Mi amigo el negro Soares envía
una reseña de un militante montonero. Del cual nada sabía. Extraigo aquello que
me parece fundante: “También Juan se enorgullecería de los que hoy luchan, de
los presos, de sus familias, de sus defensores, y de todo el que colabora.
Sepan todos ellos que hubo antes también hombres dignos. Activos y soberbios.
Ahí está Juan, con su porte arrabalero, sus típicos bigotes montoneros y sobre
todo su frente alta. Rodeado de policías armados que lo llevan”. Juan Jacinto
Burgos. En palabras del “Negro”: “Lo que me lleva a escribir esto tiene
relación con la Dignidad y la Soberbia, con la altivez, con la frente alta ante
el enemigo, con la convicción de porqué se lucha, porqué se cae en cana y
porqué se muere. Lo que me capturó es la insistencia en la soberbia. Recuerdo
un libro de Pablo Giussani: “Montoneros: la soberbia armada”.

» Tareas requeridas
[1] Responde a partir del fragmento sobre Juan Jacinto Burgos:
(a) ¿Quién envía la reseña de un militante montonero?
(b) ¿Qué tres rasgos de Juan se mencionan en la frase que empieza "Ahí está Juan"?
(c) ¿Qué libro se recuerda al final y quién es su autor?
[2] Extrae del fragmento sobre Juan Jacinto Burgos el pasaje que comienza en "Mi amigo el" y termina en "Activos y soberbios.".

» Listado

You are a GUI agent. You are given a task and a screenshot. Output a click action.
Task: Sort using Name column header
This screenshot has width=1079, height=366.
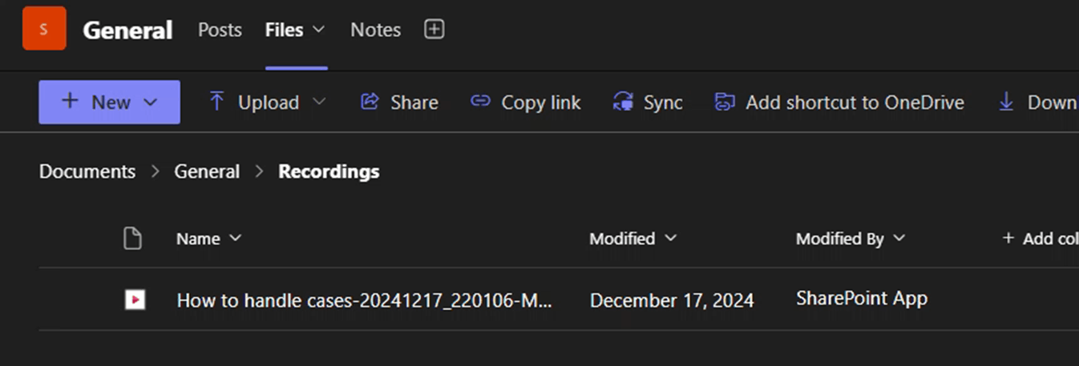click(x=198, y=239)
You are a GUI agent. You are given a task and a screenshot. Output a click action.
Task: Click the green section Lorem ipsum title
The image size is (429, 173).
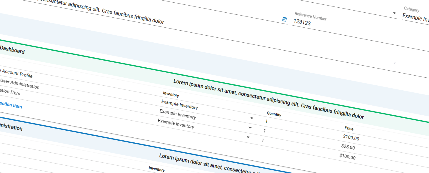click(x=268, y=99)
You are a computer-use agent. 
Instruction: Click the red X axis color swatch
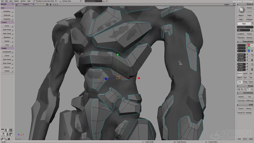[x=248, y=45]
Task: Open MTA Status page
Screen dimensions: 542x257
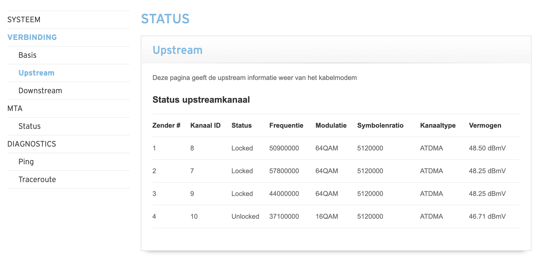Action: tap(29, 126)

==

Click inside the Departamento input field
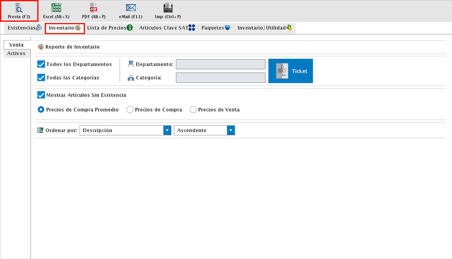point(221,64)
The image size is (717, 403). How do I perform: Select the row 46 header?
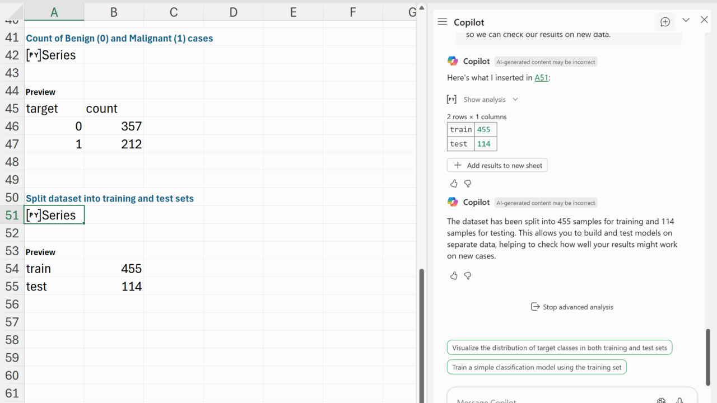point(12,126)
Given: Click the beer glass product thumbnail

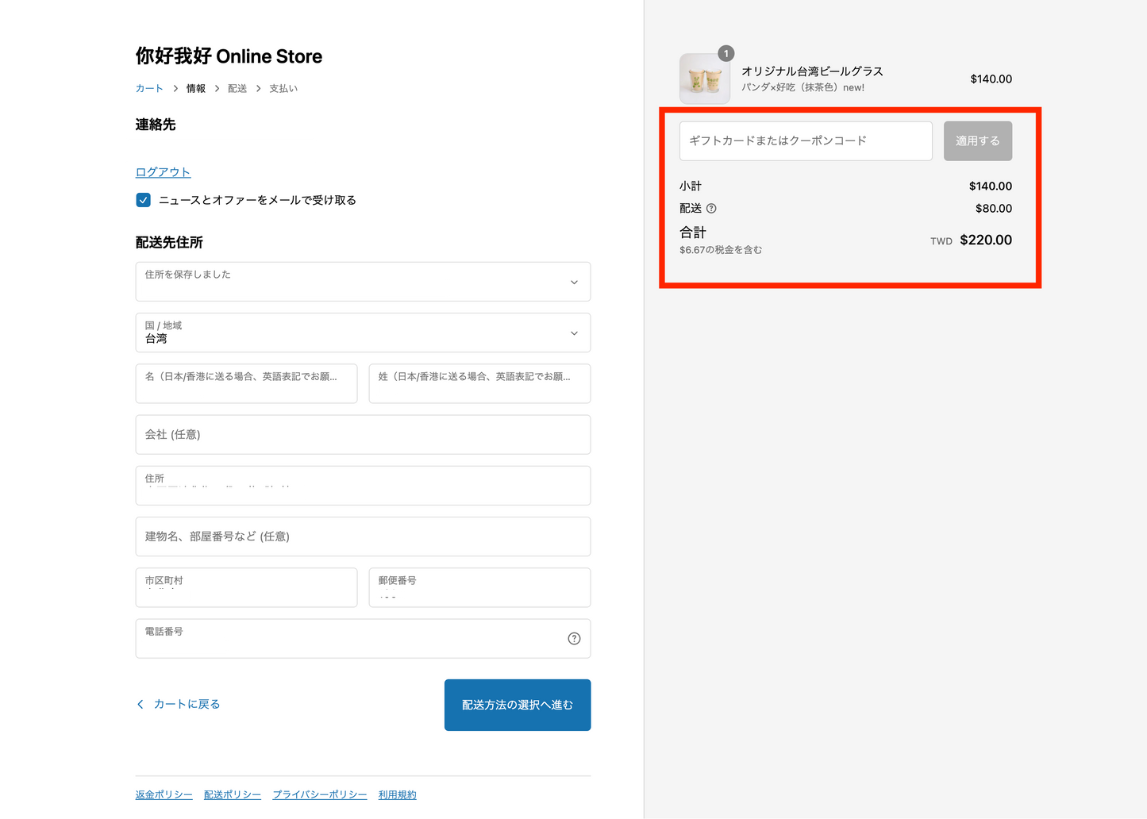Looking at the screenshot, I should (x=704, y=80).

» Soluciones propuestas
[1]
(a) La envía el negro Soares, a quien se presenta como amigo de quien escribe.
(b) Se mencionan su porte arrabalero, sus típicos bigotes montoneros y su frente alta.
(c) Se recuerda el libro "Montoneros: la soberbia armada", de Pablo Giussani.

[2]
Mi amigo el negro Soares envía
una reseña de un militante montonero. Del cual nada sabía. Extraigo aquello que
me parece fundante: “También Juan se enorgullecería de los que hoy luchan, de
los presos, de sus familias, de sus defensores, y de todo el que colabora.
Sepan todos ellos que hubo antes también hombres dignos. Activos y soberbios.